### Task
Show every line below where "will" appears.

### Input records
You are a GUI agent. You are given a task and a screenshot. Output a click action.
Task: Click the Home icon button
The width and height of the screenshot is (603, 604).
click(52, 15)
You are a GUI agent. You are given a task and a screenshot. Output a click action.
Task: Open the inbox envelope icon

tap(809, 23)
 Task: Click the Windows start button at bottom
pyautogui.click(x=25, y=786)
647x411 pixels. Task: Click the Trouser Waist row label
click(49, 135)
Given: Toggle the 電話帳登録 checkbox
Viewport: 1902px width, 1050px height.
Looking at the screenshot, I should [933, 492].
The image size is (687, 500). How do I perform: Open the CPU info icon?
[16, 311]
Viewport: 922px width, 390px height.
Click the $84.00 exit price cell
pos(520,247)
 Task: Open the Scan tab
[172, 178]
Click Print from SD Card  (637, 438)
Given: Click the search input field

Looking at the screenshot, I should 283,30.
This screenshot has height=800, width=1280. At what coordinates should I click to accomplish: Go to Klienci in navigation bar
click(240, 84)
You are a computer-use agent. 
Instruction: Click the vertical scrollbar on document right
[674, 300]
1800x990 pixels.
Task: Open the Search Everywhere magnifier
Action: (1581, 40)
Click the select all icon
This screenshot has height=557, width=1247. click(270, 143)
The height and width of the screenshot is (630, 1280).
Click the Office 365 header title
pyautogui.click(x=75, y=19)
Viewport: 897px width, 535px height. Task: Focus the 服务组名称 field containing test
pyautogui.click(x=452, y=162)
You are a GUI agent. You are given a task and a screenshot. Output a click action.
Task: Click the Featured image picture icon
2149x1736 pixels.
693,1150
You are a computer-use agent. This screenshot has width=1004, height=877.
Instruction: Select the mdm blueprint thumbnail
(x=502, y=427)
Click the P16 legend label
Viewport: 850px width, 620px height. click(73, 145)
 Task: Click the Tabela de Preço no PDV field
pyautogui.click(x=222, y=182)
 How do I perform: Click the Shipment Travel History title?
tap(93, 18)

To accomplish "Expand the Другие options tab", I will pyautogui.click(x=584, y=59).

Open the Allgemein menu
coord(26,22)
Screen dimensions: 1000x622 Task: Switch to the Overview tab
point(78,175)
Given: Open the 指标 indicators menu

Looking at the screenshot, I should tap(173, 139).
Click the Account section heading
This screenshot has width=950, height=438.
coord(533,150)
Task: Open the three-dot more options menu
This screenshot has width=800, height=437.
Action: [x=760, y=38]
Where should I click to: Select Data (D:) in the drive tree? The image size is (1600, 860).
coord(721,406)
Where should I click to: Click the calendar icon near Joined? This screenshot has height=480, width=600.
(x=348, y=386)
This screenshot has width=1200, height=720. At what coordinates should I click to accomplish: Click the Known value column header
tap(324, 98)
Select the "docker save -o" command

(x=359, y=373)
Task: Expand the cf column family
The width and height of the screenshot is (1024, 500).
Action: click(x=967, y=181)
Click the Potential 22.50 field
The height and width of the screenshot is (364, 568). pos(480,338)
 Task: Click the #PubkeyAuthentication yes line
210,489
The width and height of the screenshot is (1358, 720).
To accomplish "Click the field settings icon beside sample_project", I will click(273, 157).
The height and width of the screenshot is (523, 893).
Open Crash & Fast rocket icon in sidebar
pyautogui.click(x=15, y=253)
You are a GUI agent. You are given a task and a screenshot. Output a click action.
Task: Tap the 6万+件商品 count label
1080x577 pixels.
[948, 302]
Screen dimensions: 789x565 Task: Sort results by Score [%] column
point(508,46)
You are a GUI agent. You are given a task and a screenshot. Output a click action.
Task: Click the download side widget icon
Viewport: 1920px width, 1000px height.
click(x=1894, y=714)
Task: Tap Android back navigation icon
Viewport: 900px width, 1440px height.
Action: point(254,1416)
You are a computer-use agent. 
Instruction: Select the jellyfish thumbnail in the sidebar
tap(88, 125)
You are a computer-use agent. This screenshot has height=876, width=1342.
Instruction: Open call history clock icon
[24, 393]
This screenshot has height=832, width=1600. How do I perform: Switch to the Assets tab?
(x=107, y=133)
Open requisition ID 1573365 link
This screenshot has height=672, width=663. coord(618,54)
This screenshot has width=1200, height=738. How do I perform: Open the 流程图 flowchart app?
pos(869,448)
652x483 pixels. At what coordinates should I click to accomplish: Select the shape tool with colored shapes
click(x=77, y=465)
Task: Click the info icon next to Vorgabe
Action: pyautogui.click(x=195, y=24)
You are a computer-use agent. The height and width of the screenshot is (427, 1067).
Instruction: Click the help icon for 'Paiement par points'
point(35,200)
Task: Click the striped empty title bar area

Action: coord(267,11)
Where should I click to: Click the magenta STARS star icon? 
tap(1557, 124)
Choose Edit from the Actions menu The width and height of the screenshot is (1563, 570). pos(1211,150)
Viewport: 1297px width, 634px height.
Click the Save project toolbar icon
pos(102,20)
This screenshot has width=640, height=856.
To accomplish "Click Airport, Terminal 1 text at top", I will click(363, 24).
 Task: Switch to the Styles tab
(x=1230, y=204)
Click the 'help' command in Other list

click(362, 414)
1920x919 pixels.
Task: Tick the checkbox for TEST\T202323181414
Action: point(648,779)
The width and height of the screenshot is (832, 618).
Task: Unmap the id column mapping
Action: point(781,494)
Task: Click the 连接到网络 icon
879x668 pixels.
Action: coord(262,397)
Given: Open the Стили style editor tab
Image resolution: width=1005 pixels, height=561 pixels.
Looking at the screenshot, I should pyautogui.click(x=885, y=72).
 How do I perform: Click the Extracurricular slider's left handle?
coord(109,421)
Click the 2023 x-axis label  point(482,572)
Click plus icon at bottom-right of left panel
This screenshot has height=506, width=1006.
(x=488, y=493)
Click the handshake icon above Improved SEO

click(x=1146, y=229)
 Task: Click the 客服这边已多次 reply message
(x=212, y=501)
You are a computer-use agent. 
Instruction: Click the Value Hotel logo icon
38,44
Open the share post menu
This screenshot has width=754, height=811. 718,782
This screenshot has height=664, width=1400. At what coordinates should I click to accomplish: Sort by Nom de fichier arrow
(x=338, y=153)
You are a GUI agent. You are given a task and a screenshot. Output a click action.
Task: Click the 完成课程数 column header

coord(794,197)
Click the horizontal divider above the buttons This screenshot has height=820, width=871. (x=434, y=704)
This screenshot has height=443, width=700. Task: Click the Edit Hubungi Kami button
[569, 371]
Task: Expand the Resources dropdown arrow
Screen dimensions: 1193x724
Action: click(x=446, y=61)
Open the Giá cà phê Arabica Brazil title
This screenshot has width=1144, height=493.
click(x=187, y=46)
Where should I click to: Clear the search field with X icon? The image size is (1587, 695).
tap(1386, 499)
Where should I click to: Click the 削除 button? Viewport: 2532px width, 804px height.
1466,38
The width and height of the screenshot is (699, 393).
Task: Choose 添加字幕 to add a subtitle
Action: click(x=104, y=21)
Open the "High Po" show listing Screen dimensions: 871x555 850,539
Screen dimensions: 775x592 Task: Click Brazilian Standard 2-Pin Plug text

### Solution to this problem
To accomplish "Expand the Другие options tab", I will pyautogui.click(x=584, y=59).
To accomplish "Click the field settings icon beside sample_project", I will click(273, 157).
To accomplish "Click Airport, Terminal 1 text at top", I will click(363, 24).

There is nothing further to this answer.